One would expect caregivers to be more familiar with the conditions
and treatment options, but in order to share this knowledge they
would be required to spend far too much time educating individual
patients. In the current health care environment, such tutelage is
simply not practical. As a further complicating factor,
technological advances are facilitating remote patient evaluations
and services. Thus, the direct communication or face time between a
caregiver and a patient is often greatly reduced or even
eliminated. Furthermore, it may be difficult for a caregiver to
account for time or seek reimbursement for time spent in educating
patients.
[0004] Self-management by a patient of a given condition can
provide for a more effective course of treatment. Success often
depends upon providing the right educational material to the
patient; however, another important factor is providing the right
material at the right time. As a patient's condition progresses or
changes, variations in treatment may be required. Thus, if a
patient is given materials, for example, relating to the complete
treatment of a complex condition over time, the patient may be
overwhelmed and unable to process all of the information.
Furthermore, they may not recognize what information is relevant or
important at the current time.
BRIEF SUMMARY OF THE INVENTION
[0005] Remote medical evaluations are coordinated through a central
party that provides secure access to both caregivers and patients.
Information is gathered from patients and provided to physicians
for diagnosis. Based on the diagnosis, specific educational content
is selected. The diagnosis, patient instructions and the
educational content are then provided to the patient.
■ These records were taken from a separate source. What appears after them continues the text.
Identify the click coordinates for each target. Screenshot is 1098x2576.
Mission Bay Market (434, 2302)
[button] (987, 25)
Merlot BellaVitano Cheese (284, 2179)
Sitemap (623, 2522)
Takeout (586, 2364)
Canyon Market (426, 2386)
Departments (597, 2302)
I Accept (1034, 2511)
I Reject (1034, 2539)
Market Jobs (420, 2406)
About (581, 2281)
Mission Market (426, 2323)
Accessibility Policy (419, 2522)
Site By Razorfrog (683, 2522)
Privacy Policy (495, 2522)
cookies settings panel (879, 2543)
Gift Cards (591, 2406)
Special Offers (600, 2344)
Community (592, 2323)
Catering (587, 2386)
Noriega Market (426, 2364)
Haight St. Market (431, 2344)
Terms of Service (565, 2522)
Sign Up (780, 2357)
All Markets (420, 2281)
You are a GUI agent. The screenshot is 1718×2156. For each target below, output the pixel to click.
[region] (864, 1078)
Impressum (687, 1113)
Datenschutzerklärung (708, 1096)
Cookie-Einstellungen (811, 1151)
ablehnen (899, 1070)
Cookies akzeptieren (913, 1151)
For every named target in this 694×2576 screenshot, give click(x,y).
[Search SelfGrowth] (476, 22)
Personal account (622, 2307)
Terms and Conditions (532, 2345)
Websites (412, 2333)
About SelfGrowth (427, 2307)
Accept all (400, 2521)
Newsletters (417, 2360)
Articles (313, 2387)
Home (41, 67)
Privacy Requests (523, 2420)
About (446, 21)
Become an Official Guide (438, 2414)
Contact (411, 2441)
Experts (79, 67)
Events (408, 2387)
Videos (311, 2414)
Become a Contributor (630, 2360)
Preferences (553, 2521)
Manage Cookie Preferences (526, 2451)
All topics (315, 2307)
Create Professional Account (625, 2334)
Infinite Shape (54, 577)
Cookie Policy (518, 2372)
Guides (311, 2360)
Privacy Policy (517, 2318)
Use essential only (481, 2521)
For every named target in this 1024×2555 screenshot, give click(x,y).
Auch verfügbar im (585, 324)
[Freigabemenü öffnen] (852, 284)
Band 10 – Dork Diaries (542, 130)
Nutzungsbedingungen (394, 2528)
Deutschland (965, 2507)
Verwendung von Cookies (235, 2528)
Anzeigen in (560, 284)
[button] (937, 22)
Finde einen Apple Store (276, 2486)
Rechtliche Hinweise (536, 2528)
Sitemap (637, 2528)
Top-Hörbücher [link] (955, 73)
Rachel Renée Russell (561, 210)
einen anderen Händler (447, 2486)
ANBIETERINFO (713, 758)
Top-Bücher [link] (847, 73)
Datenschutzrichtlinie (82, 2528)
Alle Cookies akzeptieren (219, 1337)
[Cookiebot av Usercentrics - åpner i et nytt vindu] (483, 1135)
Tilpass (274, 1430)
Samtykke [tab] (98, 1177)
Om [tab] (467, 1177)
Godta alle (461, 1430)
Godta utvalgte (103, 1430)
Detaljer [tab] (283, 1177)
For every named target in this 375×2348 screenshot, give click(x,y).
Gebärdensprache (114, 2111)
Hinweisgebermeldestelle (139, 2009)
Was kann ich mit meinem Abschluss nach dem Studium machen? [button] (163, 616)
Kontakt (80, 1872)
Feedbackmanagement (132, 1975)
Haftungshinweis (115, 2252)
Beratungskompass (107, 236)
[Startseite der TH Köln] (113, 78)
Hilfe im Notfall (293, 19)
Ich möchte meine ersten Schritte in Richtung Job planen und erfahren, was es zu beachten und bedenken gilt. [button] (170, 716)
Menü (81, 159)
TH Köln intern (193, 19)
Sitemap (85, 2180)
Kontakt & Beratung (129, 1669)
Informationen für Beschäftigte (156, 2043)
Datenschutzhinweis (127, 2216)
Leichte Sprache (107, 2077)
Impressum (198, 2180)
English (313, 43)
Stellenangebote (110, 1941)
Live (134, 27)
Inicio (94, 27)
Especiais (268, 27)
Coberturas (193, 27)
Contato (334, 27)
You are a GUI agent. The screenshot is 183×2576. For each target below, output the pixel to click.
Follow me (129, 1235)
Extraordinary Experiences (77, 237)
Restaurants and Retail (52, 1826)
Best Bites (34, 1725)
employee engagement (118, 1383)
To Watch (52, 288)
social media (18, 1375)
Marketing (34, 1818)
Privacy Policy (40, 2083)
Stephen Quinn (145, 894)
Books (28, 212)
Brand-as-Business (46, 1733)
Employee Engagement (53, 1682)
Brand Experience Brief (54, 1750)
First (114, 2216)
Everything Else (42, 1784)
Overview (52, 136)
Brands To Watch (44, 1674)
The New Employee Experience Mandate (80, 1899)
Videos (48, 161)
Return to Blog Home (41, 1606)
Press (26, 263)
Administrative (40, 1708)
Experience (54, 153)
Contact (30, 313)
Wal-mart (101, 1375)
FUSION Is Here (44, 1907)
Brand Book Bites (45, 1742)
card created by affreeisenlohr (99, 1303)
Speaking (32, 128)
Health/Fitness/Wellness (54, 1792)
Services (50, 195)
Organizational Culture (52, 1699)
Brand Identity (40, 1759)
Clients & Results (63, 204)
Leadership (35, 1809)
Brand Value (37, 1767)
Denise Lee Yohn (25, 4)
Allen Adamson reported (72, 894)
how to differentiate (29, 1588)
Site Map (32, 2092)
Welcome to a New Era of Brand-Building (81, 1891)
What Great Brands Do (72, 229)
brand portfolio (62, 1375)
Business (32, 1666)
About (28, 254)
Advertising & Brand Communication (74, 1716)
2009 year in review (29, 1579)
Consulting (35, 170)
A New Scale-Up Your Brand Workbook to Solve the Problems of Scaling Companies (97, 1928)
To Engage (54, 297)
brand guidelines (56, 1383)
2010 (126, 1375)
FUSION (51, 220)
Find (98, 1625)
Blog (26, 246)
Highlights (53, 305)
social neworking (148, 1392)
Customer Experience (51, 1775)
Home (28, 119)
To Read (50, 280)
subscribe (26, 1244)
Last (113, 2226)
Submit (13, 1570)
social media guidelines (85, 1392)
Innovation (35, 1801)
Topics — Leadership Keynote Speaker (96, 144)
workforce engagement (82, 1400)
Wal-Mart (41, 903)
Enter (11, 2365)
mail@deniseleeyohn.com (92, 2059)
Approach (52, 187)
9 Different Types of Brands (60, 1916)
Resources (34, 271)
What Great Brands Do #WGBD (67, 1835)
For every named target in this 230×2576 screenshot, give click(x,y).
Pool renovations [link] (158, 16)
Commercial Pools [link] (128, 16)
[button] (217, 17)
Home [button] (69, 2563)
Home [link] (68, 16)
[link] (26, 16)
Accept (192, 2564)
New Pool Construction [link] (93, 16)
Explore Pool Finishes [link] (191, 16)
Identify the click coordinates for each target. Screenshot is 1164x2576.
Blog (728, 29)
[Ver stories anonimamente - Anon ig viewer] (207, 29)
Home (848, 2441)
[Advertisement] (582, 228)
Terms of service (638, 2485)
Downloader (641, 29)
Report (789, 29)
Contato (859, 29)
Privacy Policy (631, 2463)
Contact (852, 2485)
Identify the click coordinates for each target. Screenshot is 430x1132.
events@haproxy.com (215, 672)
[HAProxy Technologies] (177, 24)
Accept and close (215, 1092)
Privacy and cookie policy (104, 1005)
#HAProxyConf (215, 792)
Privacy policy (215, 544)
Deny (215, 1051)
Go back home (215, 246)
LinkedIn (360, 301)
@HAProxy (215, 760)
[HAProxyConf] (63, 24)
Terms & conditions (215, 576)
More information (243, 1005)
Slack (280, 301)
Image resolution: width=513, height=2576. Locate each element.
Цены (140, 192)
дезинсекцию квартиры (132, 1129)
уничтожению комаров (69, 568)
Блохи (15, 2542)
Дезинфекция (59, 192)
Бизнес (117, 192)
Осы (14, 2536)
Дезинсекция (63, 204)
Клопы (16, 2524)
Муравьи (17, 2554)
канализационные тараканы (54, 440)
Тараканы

Thus,
caregivers are able to conduct and bill for remote evaluations and
patients receive relevant and timely information related to their
condition.
[0006] The present invention, in one embodiment, is a system
comprising a central manager having a database with access to
medical educational content for patients. The system also includes
a patient portal to the central manager for gathering information.
Also included is a physician portal to the central manager for
providing the gathered information, obtaining diagnostic
information, wherein the central manager retrieves selected
educational content for delivery through the patient portal based
on the diagnostic information.
[0007] In another embodiment, the present invention is a system
comprising means for gathering patient information. The system also
includes means for providing the patient information to a physician
and receiving a diagnosis based on the information, and means for
generating an information collection deliverable to a patient.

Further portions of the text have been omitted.